▸ **Textauszug**:
--------------------

Der Treffpunkt mit Maurizio Pirola ist an der Via Somplaz beim Segantini Museum in St. Moritz. Während des Interviews auf einer Sitzbank mit bestem Blick auf den auftauenden St. Moritzersee ist im Hintergrund der Lärm von Baumaschinen zu hören. Die dritte Etappe der Leitungssanierungen im Auftrag der Gemeinde steht an. Wasser-, Kanalisations- und Meteorwasserleitungen werden neu gemacht. An der Arbeit ist die Firma Martinelli deren geschäftsführender Inhaber Maurizio Pirola ist. Pirola ist auch Präsident des Graubündnerischen Baumeisterverbandes (GBV). Das Gespräch findet am Osterdienstag statt, an dem Tag also, an dem die Oberengadiner Bausaison so richtig losgeht.

Ein Auszug aus dem Interview, das ganze Gespräch lesen Sie in der gedruckten Ausgabe vom 18. April.


Engadiner Post: Herr Pirola, die Bausaison 2023 hat begonnen. Wie gut sind die Auftragsbücher der Bündner Bauunternehmer gefüllt?
Maurizio Pirola: Die Rückmeldungen unserer Mitglieder stimmen positiv. Überall hat es sehr gut Arbeit, mit gewissen Einschränkungen im Misox.

Und im Engadin?

--------------------

▸ **Gesammeltes Material**:
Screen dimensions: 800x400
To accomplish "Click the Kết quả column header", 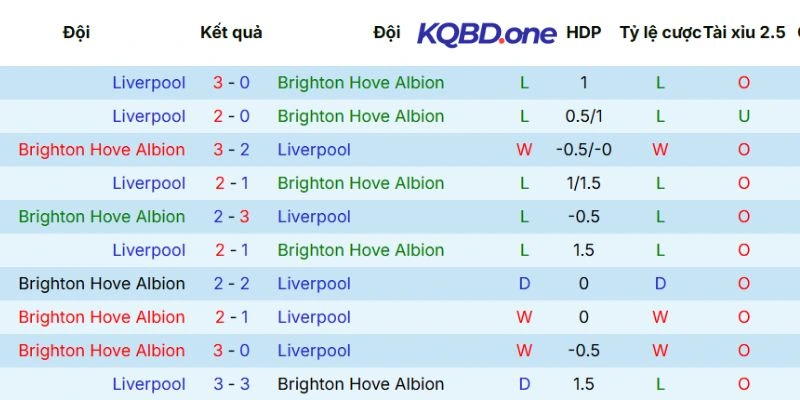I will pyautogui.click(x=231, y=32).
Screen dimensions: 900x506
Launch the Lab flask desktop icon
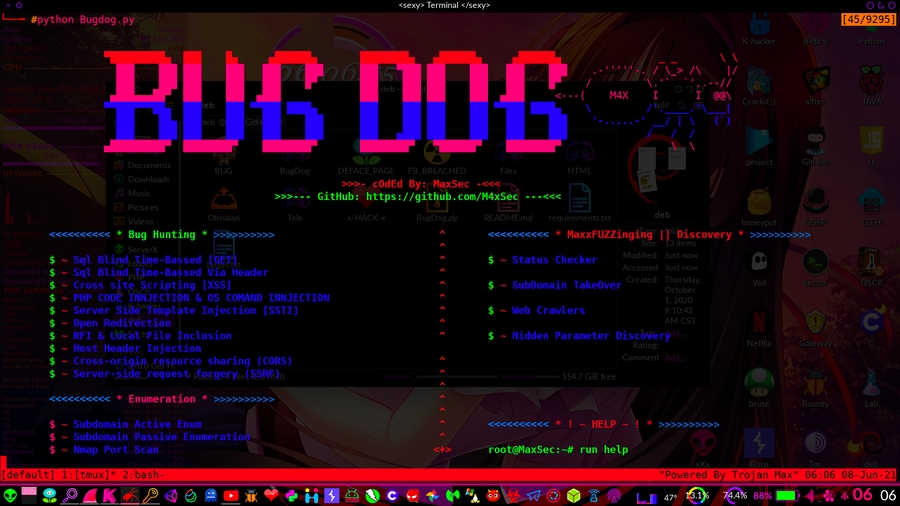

--------------------

▸ **Auszuführende Aufgabe**: Schreiben Sie den Interviewauszug über die Bündner Bausaison vollständig und Wort für Wort nieder.

▸ **Fertige Übung**:
Der Treffpunkt mit Maurizio Pirola ist an der Via Somplaz beim Segantini Museum in St. Moritz. Während des Interviews auf einer Sitzbank mit bestem Blick auf den auftauenden St. Moritzersee ist im Hintergrund der Lärm von Baumaschinen zu hören. Die dritte Etappe der Leitungssanierungen im Auftrag der Gemeinde steht an. Wasser-, Kanalisations- und Meteorwasserleitungen werden neu gemacht. An der Arbeit ist die Firma Martinelli deren geschäftsführender Inhaber Maurizio Pirola ist. Pirola ist auch Präsident des Graubündnerischen Baumeisterverbandes (GBV). Das Gespräch findet am Osterdienstag statt, an dem Tag also, an dem die Oberengadiner Bausaison so richtig losgeht.

Ein Auszug aus dem Interview, das ganze Gespräch lesen Sie in der gedruckten Ausgabe vom 18. April.


Engadiner Post: Herr Pirola, die Bausaison 2023 hat begonnen. Wie gut sind die Auftragsbücher der Bündner Bauunternehmer gefüllt?
Maurizio Pirola: Die Rückmeldungen unserer Mitglieder stimmen positiv. Überall hat es sehr gut Arbeit, mit gewissen Einschränkungen im Misox.

Und im Engadin?